The first of up to 97 healthy volunteers has received the investigational drug TCMB07 in an early-phase clinical trial, according to a news release from the agent’s manufacturer, Endevica Bio.

The aim of the phase 1 trial is to analyze the safety of TCMB07 in a group of healthy volunteers so the investigators can determine treatment indications for a phase 2 trial.

Data from the phase 1 trial, according to the release, are expected to be reported within the first three months of 2023.

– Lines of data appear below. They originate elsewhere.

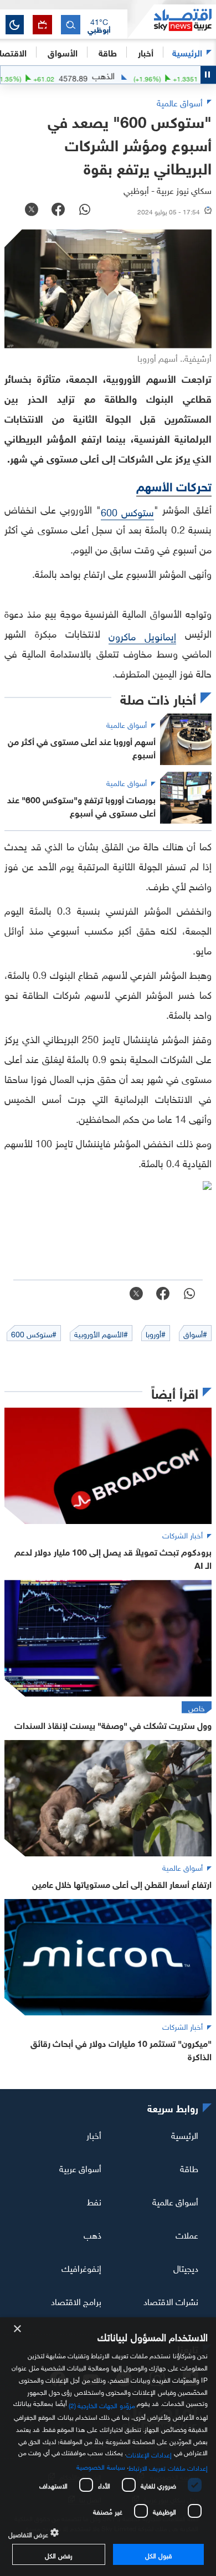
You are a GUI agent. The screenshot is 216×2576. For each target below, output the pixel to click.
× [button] (18, 2329)
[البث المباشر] (42, 24)
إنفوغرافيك (81, 2267)
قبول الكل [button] (158, 2554)
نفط (94, 2201)
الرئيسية (187, 51)
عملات (187, 2234)
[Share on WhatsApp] (84, 210)
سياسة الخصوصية (100, 2465)
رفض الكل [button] (58, 2554)
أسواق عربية (80, 2167)
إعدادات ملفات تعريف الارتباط (168, 2466)
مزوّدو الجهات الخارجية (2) (102, 2403)
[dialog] (108, 2446)
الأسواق (63, 51)
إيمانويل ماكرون (142, 635)
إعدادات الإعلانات (149, 2453)
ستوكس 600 (127, 511)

“This important milestone represents our commitment to rapidly develop TCMCB07, which could be one of the first pharmaceutical treatment interventions to meaningfully improve the effects of cachexia,” Russ Potterfield, CEO and executive chairman of Endevica, said in the release. “If our previous animal results translate to positive human data, TCMCB07 would potentially have a strong impact on patients’ lives across multiple underlying conditions.”

A common and potentially deadly disorder, cachexia is often referred to as a “wasting” syndrome. Patients who develop cachexia often have a lack of appetite and subsequently experience dramatic muscle mass loss alongside substantial weight loss.

Cachexia, according to information published in the Journal of Clinical Oncology, occurs in approximately half of patients with advanced cancer. Some estimates, according to the National Cancer Institute (NCI), attribute approximately one-third of cancer deaths to cachexia.

The NCI notes that cachexia can develop in patients with a variety of cancer types. However, the agency explains that the “wasting” syndrome is most commonly seen in patients with gastric and pancreatic cancer, as well as head and neck, colorectal and lung cancer.